Many Republicans said Dr. Ford’s allegations would ruin Kavanaugh’s career, even though he’d remain eligible to be a judge on a lower court if his nomination wasn't confirmed. 

Others suggest Dr. Ford was sexually assaulted, but mistook the identity of her assailant. They believed survivors but only in the event of keeping Kavanaugh’s name clean. 

These baseless defences perpetuate rape culture and marginalize experiences of sexual assault by placing Kavanaugh’s reputation and credibility above the woman who says he sexually assaulted her.

At Queen’s, we’re not under Kavanaugh’s rule—the U.S. Supreme Court doesn’t directly affect our everyday life. 

But this judicial confirmation has likely emotionally affected someone you know, because it communicates to survivors of sexual assault that their experiences and pain don’t matter. 

Two of the sexual assault allegations against Kavanaugh occurred during his time as a student at Yale.

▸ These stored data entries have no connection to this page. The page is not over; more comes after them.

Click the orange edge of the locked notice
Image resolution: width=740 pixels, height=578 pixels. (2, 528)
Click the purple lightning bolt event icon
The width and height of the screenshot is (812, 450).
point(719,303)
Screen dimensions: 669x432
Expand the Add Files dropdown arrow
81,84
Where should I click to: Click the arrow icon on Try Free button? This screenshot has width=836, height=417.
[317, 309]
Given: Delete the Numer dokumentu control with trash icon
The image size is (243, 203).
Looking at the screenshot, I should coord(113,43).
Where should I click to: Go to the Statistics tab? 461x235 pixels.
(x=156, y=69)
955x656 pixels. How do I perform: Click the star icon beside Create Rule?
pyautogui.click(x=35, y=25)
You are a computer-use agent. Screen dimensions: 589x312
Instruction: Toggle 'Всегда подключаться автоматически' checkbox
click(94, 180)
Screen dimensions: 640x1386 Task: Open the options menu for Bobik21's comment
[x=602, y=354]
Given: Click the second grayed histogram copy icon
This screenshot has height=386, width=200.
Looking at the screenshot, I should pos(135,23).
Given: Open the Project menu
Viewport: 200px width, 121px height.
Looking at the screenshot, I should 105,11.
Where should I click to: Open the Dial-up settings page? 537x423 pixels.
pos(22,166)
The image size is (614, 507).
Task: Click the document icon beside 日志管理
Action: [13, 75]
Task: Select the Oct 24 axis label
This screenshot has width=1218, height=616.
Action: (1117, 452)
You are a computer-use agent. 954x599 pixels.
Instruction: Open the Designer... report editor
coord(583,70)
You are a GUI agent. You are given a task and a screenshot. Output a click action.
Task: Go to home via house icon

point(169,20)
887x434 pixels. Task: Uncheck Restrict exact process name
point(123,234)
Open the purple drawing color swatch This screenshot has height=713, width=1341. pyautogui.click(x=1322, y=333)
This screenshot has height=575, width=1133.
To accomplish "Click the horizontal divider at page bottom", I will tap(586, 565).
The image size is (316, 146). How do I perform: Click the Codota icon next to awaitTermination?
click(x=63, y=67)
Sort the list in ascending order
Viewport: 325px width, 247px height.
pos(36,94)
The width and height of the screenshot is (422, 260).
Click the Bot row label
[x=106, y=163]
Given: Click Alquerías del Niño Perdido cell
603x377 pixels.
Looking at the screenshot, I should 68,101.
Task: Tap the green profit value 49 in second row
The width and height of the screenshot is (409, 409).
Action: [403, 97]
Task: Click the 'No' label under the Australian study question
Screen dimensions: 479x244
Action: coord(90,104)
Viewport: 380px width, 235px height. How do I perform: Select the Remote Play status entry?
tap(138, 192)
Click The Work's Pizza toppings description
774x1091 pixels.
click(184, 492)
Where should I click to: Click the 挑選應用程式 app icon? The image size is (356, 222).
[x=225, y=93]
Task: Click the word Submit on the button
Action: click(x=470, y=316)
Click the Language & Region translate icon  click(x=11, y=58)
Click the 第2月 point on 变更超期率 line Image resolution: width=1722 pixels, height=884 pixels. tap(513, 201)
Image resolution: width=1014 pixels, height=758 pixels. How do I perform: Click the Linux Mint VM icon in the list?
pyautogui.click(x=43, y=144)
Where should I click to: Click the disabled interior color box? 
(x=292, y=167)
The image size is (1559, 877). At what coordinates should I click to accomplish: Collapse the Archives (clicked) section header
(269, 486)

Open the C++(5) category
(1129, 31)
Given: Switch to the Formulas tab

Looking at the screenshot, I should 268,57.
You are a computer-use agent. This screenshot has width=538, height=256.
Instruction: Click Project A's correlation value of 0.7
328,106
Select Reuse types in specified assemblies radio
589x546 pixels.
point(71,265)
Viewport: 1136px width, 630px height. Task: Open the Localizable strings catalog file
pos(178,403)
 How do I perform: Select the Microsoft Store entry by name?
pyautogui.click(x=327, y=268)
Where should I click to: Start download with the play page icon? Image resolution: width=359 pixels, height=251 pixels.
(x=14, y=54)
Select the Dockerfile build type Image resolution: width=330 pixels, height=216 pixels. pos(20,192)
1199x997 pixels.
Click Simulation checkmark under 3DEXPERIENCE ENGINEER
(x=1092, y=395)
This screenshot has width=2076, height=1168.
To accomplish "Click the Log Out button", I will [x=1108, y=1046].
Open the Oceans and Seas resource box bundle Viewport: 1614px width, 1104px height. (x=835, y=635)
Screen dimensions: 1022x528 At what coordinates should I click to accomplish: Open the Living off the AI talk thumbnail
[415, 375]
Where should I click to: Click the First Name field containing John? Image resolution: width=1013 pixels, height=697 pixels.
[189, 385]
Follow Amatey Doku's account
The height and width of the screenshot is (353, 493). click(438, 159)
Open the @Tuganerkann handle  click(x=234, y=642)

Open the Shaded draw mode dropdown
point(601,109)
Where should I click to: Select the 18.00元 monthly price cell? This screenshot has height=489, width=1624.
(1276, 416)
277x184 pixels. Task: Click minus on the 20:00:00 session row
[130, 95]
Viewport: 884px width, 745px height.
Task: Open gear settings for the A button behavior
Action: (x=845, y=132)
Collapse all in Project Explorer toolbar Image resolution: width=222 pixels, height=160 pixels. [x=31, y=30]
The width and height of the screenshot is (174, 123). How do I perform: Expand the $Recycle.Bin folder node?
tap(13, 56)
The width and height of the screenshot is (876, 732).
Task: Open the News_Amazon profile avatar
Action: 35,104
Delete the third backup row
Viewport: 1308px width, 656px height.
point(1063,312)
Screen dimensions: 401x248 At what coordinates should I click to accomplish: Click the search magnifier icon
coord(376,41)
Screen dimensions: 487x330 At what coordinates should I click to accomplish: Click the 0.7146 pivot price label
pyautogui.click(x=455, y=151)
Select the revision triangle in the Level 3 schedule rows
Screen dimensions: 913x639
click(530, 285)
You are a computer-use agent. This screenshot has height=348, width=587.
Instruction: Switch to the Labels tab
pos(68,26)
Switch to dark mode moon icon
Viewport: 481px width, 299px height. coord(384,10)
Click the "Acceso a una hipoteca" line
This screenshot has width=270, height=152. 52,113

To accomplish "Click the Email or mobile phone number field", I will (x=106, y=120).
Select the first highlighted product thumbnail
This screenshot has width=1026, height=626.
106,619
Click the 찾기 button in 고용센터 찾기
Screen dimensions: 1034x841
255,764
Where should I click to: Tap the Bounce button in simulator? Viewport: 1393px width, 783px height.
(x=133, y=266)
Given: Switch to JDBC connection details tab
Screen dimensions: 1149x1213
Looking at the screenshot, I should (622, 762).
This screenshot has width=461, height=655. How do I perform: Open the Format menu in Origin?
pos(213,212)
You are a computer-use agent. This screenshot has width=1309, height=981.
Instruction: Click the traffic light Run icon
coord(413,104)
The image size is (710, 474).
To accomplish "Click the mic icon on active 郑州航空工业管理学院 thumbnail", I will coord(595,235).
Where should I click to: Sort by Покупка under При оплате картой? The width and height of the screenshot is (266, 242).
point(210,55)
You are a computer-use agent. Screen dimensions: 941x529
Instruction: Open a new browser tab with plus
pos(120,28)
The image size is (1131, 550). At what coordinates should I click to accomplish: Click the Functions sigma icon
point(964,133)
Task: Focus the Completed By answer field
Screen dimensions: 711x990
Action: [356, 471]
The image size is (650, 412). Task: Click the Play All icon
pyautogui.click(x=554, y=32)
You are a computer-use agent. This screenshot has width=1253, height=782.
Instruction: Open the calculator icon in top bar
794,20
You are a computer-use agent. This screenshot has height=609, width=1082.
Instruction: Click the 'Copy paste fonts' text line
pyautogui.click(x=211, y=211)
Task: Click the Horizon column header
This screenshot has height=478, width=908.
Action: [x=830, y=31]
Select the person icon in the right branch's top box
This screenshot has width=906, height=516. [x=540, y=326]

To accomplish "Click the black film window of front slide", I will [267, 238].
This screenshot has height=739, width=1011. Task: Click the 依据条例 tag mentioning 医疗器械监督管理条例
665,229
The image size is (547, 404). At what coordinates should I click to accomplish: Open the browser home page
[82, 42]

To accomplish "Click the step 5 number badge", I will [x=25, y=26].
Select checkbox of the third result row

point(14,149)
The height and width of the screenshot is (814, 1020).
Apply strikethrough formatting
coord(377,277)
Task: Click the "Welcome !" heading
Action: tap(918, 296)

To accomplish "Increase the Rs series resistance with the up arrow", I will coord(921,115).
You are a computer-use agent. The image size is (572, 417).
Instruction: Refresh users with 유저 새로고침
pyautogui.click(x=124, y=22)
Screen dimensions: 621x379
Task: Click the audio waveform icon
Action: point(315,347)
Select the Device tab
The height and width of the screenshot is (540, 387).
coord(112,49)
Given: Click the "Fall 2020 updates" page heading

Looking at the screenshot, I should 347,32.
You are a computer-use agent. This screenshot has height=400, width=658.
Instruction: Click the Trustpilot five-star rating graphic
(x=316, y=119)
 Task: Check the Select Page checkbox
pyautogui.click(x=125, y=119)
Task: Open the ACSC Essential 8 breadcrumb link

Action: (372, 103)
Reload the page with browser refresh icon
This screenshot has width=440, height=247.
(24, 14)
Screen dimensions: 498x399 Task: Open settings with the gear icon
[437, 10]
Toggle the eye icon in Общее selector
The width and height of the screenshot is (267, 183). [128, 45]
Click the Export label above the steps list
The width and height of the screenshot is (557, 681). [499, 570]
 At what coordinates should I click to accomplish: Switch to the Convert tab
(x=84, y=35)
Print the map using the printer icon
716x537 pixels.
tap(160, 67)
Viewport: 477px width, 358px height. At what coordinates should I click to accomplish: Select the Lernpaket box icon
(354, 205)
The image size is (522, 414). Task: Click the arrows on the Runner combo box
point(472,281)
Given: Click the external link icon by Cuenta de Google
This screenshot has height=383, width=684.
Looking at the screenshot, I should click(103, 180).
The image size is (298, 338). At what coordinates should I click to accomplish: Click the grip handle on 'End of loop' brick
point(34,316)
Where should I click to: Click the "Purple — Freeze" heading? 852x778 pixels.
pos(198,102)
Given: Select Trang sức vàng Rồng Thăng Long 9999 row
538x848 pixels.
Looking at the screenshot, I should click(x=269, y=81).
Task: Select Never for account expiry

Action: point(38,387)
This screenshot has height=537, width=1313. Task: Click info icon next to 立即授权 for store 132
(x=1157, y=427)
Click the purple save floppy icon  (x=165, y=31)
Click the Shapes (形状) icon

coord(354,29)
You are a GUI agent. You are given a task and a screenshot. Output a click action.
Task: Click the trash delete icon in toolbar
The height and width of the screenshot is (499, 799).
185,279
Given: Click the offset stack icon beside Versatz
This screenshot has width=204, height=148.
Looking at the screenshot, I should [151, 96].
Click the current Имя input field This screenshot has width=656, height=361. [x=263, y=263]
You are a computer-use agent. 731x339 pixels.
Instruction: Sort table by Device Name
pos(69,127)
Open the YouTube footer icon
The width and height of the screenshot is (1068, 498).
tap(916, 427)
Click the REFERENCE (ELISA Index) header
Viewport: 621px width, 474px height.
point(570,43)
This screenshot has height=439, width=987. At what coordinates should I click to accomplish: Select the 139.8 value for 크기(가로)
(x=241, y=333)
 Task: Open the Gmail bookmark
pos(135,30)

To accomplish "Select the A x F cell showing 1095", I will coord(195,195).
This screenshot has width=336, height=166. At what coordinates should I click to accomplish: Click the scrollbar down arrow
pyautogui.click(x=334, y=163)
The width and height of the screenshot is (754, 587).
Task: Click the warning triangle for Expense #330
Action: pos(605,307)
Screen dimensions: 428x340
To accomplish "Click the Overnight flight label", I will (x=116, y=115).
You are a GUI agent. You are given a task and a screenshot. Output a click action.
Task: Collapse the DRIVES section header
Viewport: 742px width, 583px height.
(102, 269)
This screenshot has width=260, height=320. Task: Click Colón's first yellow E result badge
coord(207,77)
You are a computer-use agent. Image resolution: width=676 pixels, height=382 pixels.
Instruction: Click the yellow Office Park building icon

His actions as a university student represent the privileged culture on university campuses today: young, privileged white men often think they have an inherent right to touch a woman’s body—even if they do so jokingly or flirtatiously. 

After being on Queen’s campus for three years, I can assure you there’s no shortage of these type of students here.

Two weeks ago, a young man stuck his hands under my friend’s jeans to grab her vagina at a club. This man was a stranger. His defense for his actions was that he wanted to have fun and it was his friend’s birthday. 

If this doesn’t remind you of President Trump’s infamous “grab her by the p—y” remark, and reasons for justifying sexual assaults allegations like Kavanaugh’s, you’re not paying attention.

One can blame sexual harassment at universities on the booze or the clothing women choose to wear, but sexual assault doesn’t happen without someone believing they have a right to another person’s body.

One can blame sexual harassment at universities on the booze or the clothing women choose to wear, but sexual assault doesn’t happen without someone believing they have a right to another person’s body.

Survivors have horrible memories of their assault engrained for life. As Dr. Ford eloquently recalled in her testimony, she will forever be stuck mentally replaying “the uproarious laughter between [Kavanaugh and Mark Judge], and their having fun at my expense.” This pain is shown to mean nothing if the experiences of survivors have the possibility of ruining a young man’s potential. 

Appointing Kavanaugh despite the sexual assault allegations levied against him feeds to the idea of entitlement without lasting consequences.